TRECHO FORNECIDO:
Jesus inicia o sermão dizendo “Bem-aventurados os pobres de espírito, porque deles é o reino dos céus”. A expressão “pobres de espírito” – diferente do texto de São Lucas, que se refere somente ao termo “pobres” - elimina a possibilidade de uma interpretação errônea segundo a qual a carência de bens materiais, por si só, possa proporcionar a felicidade ou ser um valor perante Deus. A tradição considera “os pobres de espírito” como aqueles que, despojados do orgulho, da prepotência, da autossuficiência sustentam a sua vida na graça e na misericórdia de Deus. Humildade é a característica daqueles que reconhecem a sua miséria espiritual e sabem que são dependentes do amor, da misericórdia e da compaixão divina.

Também podemos pensar em “pobres de espírito” como pessoas que estão em situações de carência/pobreza existencial - fracasso, frustração, sensação de exclusão ou de indiferença que podem ser tão dolorosas quanto a pobreza material. O Papa Francisco faz referências às “periferias existenciais”, onde pessoas experienciam profundas feridas internas, suportando a solidão, a depressão e a tristeza.

São 8 bem-aventuranças e nelas, Jesus tira o véu dos fatos e aponta como o começo do Reino já está acontecendo na prática dos pobres como dom e graça de Deus. Não há bem-aventurança para os fariseus, nem para os escribas, nem para os ricos e poderosos. A prática dessas pessoas não revela o Reinado de Deus.

Além dos pobres no espírito, Jesus apontou mais 7 categorias de pessoas:

• Os mansos (1) e aflitos (2): dizem respeito ao relacionamento com os bens materiais, terra e consolo.

• Fome e sede de justiça (3) e misericordiosos (4): dizem respeito ao relacionamento com as pessoas na comunidade: justiça e solidariedade.

• Coração limpo/puro (5) e promotores da paz (6): dizem respeito ao relacionamento com Deus: ver a Deus e ser chamado filho de Deus.

• Os perseguidos por causa da justiça e do evangelho (7): é quase uma consequência das bem-aventuranças anteriores. Já que a lógica do mundo é indubitavelmente diferente da lógica divina, é possível e até provável que haja conflitos quando o cristão se posiciona política e publicamente. Mas, mesmo sendo perseguido, sua vida tem sentido: será sal da terra (5,13) e luz do mundo (5,14- 16).

A FAZER: Reescreva em tópicos o parágrafo do texto sobre as bem-aventuranças que começa com “São 8 bem-aventuranças”, mantendo os fatos principais.

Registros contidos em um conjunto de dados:

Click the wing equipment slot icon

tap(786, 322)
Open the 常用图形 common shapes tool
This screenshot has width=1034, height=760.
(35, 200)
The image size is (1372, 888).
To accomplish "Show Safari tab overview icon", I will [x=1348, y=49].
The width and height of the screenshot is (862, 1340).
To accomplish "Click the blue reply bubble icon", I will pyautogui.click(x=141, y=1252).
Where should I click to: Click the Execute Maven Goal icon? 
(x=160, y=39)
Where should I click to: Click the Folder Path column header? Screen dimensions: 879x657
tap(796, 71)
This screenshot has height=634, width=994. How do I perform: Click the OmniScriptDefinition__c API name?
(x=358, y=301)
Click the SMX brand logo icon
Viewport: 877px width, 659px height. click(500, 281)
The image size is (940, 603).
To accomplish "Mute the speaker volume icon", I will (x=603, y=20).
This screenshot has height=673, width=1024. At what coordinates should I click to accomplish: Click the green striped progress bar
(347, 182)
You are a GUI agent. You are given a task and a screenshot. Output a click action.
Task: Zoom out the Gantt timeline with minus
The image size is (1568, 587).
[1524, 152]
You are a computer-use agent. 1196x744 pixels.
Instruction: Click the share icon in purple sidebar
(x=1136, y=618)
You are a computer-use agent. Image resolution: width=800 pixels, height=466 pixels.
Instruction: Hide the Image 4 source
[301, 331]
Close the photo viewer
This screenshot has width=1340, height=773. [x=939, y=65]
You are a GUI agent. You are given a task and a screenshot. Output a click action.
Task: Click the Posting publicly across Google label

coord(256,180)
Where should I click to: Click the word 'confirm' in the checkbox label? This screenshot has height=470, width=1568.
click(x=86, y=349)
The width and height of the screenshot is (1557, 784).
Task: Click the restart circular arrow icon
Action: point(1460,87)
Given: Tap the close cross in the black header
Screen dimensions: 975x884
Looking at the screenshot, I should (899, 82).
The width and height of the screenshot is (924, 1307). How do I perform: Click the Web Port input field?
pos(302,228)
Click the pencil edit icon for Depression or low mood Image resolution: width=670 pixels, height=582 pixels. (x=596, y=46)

RESULTADO DA TAREFA:
- São oito bem-aventuranças. Nelas, Jesus mostra que o começo do Reino já está acontecendo na prática dos pobres, como dom e graça de Deus.
- Não há bem-aventurança para os fariseus, os escribas, os ricos e os poderosos.
- A prática dessas pessoas não revela o Reinado de Deus.